ИСХОДНЫЙ ТЕКСТ →
Древнейшей фиксацией «русских эпических песен» считается запись текстов, почти современных воспеваемым в них событиям, сделанная для англичанина Ричарда Джеймса, жившего в России в 1619–1620 гг.
Собственно былин в рукописях XVII в. до нас дошло пять. Самый древний рукописный текст – так называемое «Богатырское слово» (полное название «Сказание о киевских богатырях, как ходили в Царьград и как побили цареградских богатырей и учинили себе честь»).
Тексты XVII в. обычно рассматривают вместе с другими рукописными былинами XVIII и начала XIX вв. Старинных записей известно несколько десятков. Они излагают типовые былинные сюжеты (Сказание о семи богатырях; былина о Михаиле Потыке; Алеше Поповиче и Тугарине; Ставре Годиновиче; Михаиле Даниловиче; об Илье Муромце и Соловье-разбойнике); причем наибольшее количество рукописных текстов – вариации последнего сюжета. Эти записи былин сделаны не с научной целью, а, скажем так, для «занимательного чтения». Недаром они в своих заглавиях носят характерные для книжной традиции XVII–XVIII веков названия – «Слово», «Сказание» и «История». Читателями их были, судя по пометкам на рукописях, представители среднего и низшего класса указанной эпохи.
Серединой XVIII в. датируется сборник эпических песен, составленный «казаком Киршей Даниловым» для уральского заводчика Демидова. В сборнике 70 текстов. 26 из них были изданы в 1804 году; более научно и полно (хотя опять не целиком), под заглавием «Древние российские стихотворения», этот сборник издан в 1818 г. Серьезного научного издания с комментариями и дополнениями «Сборник Кирши Данилова» дождался лишь в начале XX века.
Собственно открытие богатств русского былинного эпоса падает на вторую половину XIX в. В 1861–1867 гг. вышли в свет «Песни, собранные П.Н. Рыбниковым» (224 былины), а в 1872 г. – «Онежские былины», записанные А.Ф. Гильфердингом (318 текстов).
Это стало полным откровением для фольклористов. Оба собирателя записывали былины в Олонецкой губернии, получившей название «Исландии русского эпоса». Заслуга этих собирателей – в их стремлении к максимальной точности записи, а также в наблюдениях над условиями жизни эпоса в устах северного крестьянства. Особенно велико значение сборника Гильфердинга, обратившего внимание на роль личности сказителей и расположившего материал не по сюжетам, а по сказителям. С тех пор этот метод расположения эпического материала (не только былин, но и сказок) стал обязательным требованием для научных сборников по русскому фольклору.

ЗАДАНИЯ →
a. По какому принципу Гильфердинг расположил материал в своём сборнике, согласно тексту о записях былин?
b. Напишите продолжение текста о записях былин, начав сразу после его последнего предложения.

ИЗВЛЕЧЁННЫЕ СВЕДЕНИЯ →
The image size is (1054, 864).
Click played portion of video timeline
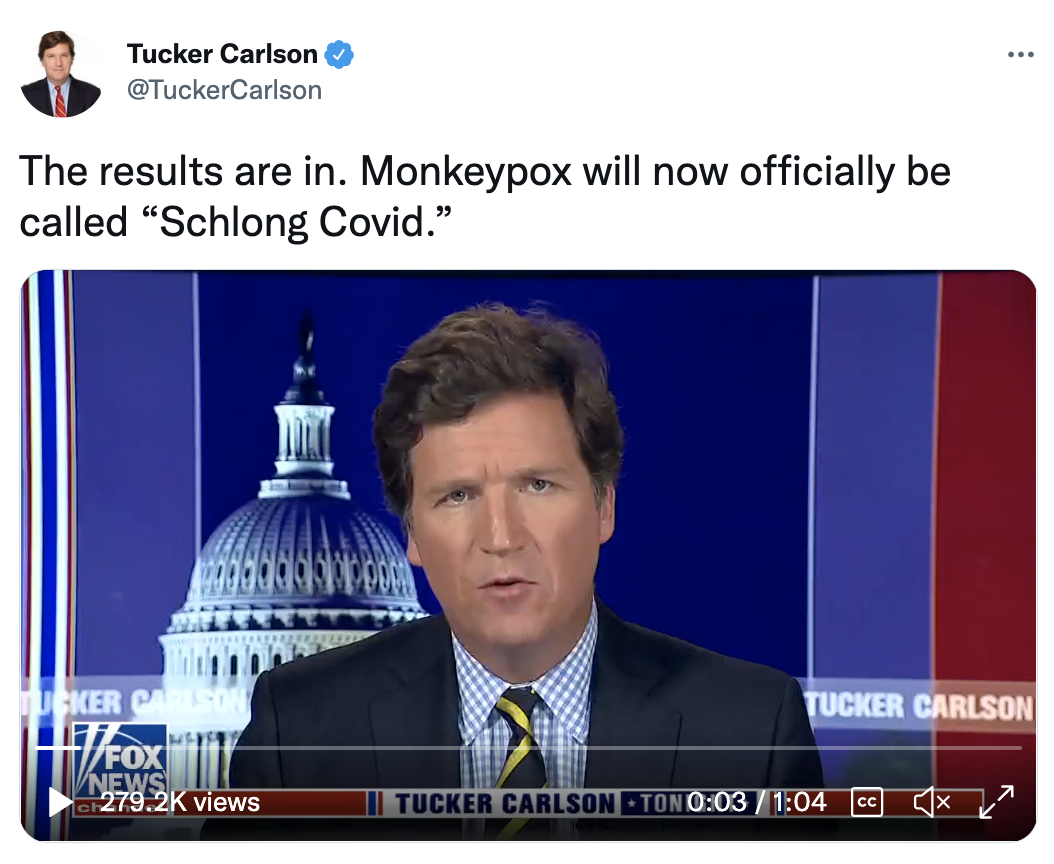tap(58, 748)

--

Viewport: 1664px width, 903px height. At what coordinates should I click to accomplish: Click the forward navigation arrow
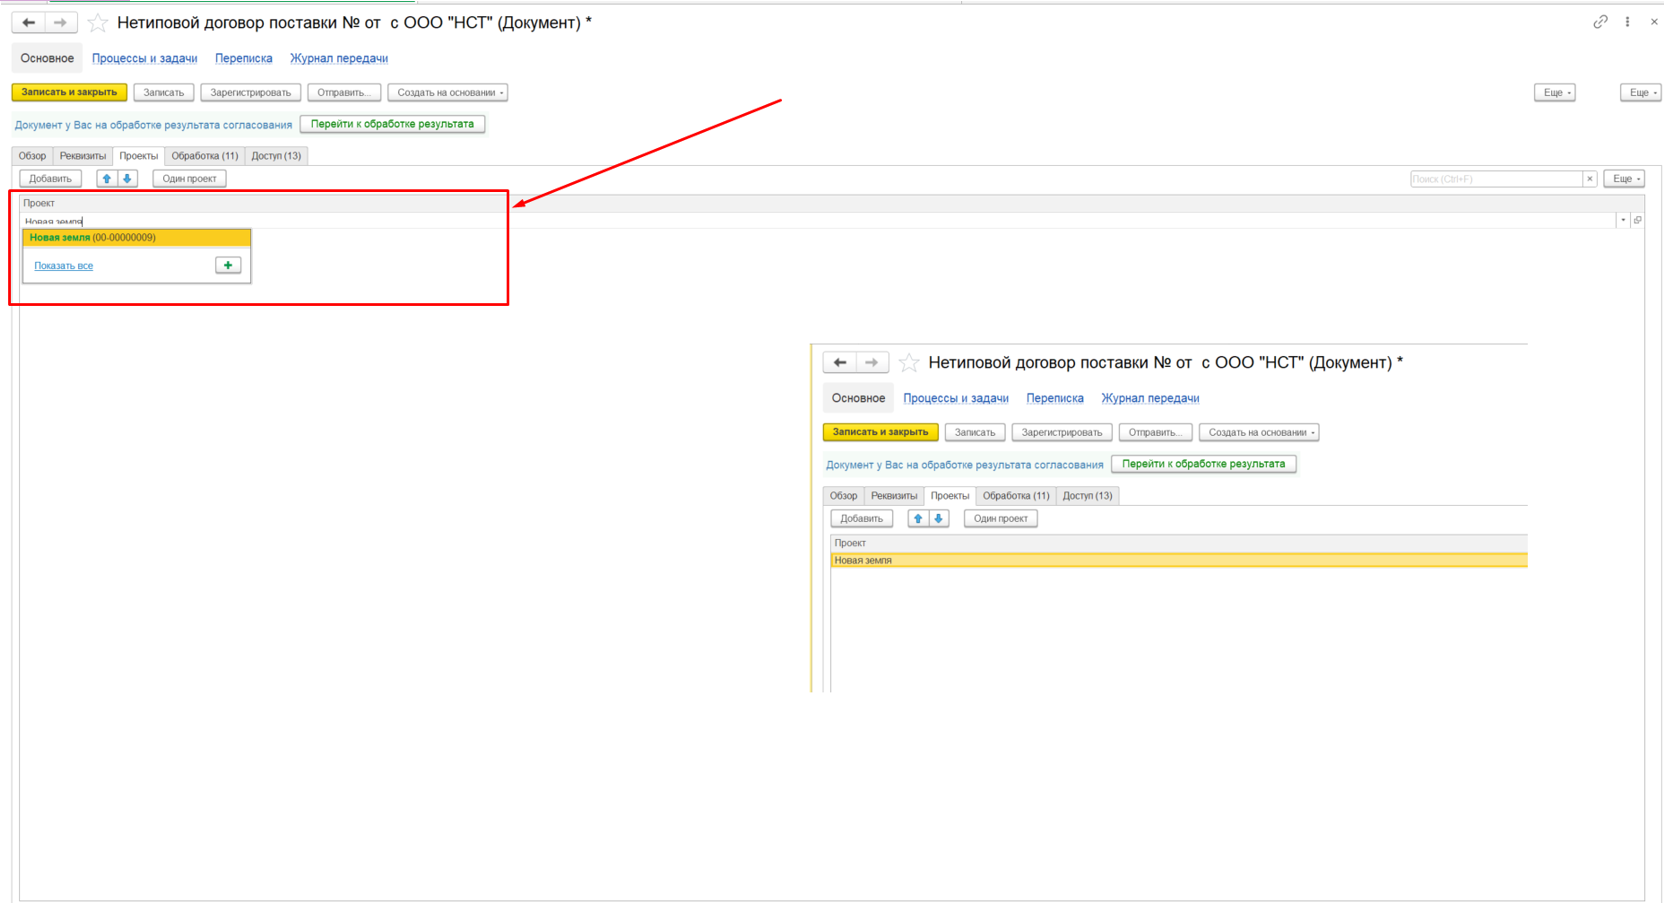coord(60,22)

...

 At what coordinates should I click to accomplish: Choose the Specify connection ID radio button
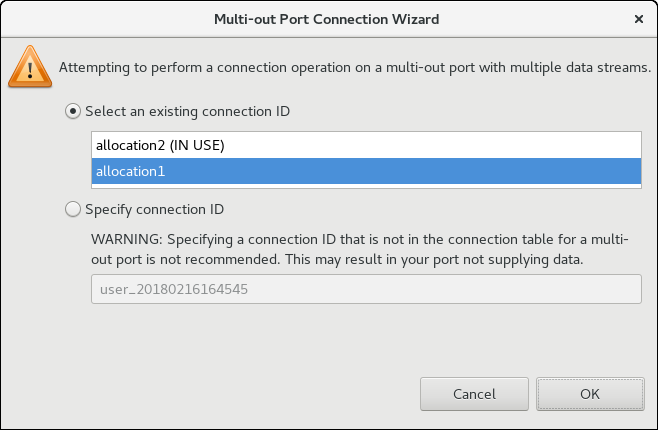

ИТОГОВЫЕ ОТВЕТЫ →
a. Не по сюжетам, а по сказителям.

b.
Довольно быстро удалось отследить происхождение и весь путь былин. Считается, что, зародившись в X–XII веках в княжеско-дружинной среде южной Руси, а также тесно с ней связанном Новгороде, героические – княжеские и дружинные – песни были после падения Киева и его запустения в начале XIII века перенесены в Галицко-Волынскую Русь и Русь Суздальско-Ростовскую. Там дружинная поэзия продолжала развиваться уже в условиях удельно-княжеского строя. Духовное сословие также создало обширный эпос. Слагателями и певцами этих былин были представители широко развитого в Древней Руси паломничества – калики-пилигримы. Одновременно в больших торговых городах, особенно в Великом Новгороде, главным образом в XII–XV вв., торговая буржуазия заказывала скоморохам свои новеллистические былины. Вся эта продукция предыдущих эпох, конечно, не без утрат и видоизменений, была принесена (видимо, через тех же скоморохов) в Московскую великокняжескую, а затем царскую и боярскую Русь (XV–XVII вв.).
«Боярская» былина достигает расцвета в XVI в. Именно ей мы обязаны модифицированным образом князя Владимира, подозрительно смахивающим на Ивана Грозного, «сафьяновыми сапожками» и развесистыми шапками героев. В целом антураж «княжего двора» из поздних былин совсем не киевский, а царско-московский.
С XVII в., особенно после истребления скоморохов, былины окончательно «спускаются в народ», и к XIX–XX вв. их последними хранителями оказываются преимущественно северные крестьяне-сказители.
Столь запутанная и сложная история былин влекла за собой и социальную трансформацию их героев. Дружинник Илья в устах церковной среды делается под конец жизни монахом и даже киевским чудотворцем (да-да, вот и наш старый знакомый Илья «Сапожок» Печерский); в боярской среде Илья превращается в «старого казака», верного правительству; в казацкой – наоборот, Илья защитник и представитель «голи казацкой». Наконец, в устах северного крестьянства Илья – крестьянский сын «из города Мурома, села Карачарова».
Похожей трансформации подвергся и облик дружинника Алеши Поповича. В светской и «демократической» среде его сословное прозвание «Попович» стало для Алеши роковым. Былой героический образ снизился до комического.
Невольно приходит мысль: как задумаешься над судьбой былинных персонажей, так и пропадет всякая охота совершать подвиги.
В XIX веке главным хранителем былинного эпоса стал далекий и глухой Север. Немного былин удалось записать в северной и южной Великороссии, Поволжье и среди русского казачества на Тереке, Волге, Дону и по Уралу. Следов бытования русских былин на Украине очень мало, былин в подлинном смысле там вообще записано не было. Чрезвычайно редкими оказались записи былин или сказок с былинным содержанием в Белоруссии. Тем не менее на основании некоторых исторических свидетельств (например, письма оршанского старосты Кмиты Чернобыльского от 1574 г. с упоминанием Ильи Муромца и Соловья Будимировича) фольклористы пришли к выводу, что былинный эпос был когда-то распространен на юге и юго-западе.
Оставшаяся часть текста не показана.